* [TASK OBJECTIVE] Among the lines below, keep only those from the one containing "Click the user avatar M icon" through the one containing "Given: Click the FREE token skull avatar", and reproduce them exactly.
*** Block opens ***
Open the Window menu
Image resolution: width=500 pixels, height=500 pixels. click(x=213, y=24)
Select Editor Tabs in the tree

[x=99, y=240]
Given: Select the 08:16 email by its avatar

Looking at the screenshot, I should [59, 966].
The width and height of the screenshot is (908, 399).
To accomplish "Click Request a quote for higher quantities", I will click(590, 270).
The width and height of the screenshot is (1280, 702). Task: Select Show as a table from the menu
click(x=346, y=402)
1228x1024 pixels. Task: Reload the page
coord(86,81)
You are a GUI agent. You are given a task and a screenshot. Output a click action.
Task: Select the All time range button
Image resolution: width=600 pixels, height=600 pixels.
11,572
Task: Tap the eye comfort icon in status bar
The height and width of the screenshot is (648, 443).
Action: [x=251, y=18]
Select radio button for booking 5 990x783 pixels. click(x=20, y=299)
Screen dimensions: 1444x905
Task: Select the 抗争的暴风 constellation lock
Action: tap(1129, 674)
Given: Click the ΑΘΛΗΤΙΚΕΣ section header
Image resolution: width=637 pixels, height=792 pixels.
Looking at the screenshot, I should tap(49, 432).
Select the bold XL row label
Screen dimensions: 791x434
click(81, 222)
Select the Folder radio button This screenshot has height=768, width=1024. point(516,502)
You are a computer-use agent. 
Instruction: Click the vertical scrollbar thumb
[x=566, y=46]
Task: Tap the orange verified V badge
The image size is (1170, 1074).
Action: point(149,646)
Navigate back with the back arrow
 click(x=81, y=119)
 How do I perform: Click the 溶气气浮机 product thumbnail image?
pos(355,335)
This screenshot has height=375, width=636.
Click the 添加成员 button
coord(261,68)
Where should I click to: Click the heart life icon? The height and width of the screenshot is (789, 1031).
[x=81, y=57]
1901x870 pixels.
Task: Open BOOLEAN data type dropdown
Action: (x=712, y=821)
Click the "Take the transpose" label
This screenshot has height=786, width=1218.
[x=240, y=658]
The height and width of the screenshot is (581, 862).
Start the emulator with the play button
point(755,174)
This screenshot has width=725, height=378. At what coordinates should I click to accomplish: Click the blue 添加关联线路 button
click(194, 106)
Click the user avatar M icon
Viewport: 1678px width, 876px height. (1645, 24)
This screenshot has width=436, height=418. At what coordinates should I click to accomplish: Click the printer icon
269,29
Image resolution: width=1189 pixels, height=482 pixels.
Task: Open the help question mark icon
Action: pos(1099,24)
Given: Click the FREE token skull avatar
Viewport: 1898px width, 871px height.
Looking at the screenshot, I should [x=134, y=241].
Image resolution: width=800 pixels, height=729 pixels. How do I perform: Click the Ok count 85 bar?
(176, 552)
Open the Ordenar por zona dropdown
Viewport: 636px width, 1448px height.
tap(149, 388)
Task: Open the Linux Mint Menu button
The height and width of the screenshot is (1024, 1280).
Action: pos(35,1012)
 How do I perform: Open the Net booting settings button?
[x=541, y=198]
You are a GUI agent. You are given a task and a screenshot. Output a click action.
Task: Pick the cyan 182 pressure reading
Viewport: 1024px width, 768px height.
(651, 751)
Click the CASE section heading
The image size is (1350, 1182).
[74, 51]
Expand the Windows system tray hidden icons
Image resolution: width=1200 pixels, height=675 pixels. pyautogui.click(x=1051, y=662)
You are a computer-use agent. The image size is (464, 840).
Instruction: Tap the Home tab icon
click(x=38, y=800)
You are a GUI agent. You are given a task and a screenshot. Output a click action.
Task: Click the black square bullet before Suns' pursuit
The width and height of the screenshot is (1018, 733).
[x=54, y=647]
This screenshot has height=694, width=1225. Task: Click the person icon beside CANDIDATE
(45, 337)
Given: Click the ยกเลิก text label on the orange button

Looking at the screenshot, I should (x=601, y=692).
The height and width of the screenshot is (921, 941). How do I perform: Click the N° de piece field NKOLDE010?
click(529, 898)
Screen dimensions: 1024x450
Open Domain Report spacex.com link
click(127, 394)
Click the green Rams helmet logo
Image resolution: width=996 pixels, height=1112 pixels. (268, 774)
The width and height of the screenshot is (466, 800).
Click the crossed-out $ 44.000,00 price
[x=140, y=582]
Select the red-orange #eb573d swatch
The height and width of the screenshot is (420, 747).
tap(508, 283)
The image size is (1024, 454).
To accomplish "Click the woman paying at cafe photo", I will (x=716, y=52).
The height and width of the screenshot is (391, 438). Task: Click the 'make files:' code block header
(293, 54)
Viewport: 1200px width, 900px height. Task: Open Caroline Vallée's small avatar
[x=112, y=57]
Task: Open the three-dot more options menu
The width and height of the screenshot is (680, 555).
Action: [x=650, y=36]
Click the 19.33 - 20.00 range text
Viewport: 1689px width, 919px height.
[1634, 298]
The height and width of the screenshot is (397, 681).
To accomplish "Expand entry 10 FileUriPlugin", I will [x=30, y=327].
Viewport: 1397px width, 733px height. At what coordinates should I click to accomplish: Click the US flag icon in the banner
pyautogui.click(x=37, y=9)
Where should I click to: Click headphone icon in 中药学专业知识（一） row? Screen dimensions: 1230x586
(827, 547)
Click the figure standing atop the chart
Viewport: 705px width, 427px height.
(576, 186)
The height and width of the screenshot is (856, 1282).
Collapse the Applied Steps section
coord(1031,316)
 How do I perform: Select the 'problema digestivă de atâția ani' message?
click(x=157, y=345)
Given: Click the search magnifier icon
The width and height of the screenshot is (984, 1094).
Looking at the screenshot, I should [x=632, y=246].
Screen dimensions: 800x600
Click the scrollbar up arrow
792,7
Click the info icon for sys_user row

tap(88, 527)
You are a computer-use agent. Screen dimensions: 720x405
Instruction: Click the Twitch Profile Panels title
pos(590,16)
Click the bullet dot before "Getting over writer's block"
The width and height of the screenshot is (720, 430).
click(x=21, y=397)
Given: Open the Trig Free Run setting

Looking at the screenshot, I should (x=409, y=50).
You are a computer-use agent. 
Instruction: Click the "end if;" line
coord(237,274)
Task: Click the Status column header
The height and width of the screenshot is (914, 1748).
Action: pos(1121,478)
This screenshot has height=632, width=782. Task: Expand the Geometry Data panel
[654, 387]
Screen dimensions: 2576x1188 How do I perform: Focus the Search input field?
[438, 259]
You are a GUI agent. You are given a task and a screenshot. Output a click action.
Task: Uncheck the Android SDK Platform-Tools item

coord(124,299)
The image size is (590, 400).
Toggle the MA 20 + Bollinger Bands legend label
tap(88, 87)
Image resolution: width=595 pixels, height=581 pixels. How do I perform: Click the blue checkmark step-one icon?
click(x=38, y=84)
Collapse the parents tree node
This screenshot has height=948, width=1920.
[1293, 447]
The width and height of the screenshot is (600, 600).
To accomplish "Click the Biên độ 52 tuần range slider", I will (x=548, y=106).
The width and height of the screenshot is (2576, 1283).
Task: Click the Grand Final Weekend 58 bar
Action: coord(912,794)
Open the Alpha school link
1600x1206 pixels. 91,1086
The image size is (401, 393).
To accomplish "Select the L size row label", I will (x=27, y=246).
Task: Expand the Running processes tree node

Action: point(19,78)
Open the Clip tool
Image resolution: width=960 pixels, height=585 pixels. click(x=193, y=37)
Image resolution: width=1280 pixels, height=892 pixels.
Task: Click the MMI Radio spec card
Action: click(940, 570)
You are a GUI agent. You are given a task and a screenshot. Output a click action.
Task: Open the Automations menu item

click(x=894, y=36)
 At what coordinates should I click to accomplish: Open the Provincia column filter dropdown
*** Block closes ***
* [RESULT OF THE EXERCISE]
Click the user avatar M icon
Viewport: 1678px width, 876px height. (1645, 24)
This screenshot has width=436, height=418. At what coordinates should I click to accomplish: Click the printer icon
269,29
Image resolution: width=1189 pixels, height=482 pixels.
Task: Open the help question mark icon
Action: pos(1099,24)
Given: Click the FREE token skull avatar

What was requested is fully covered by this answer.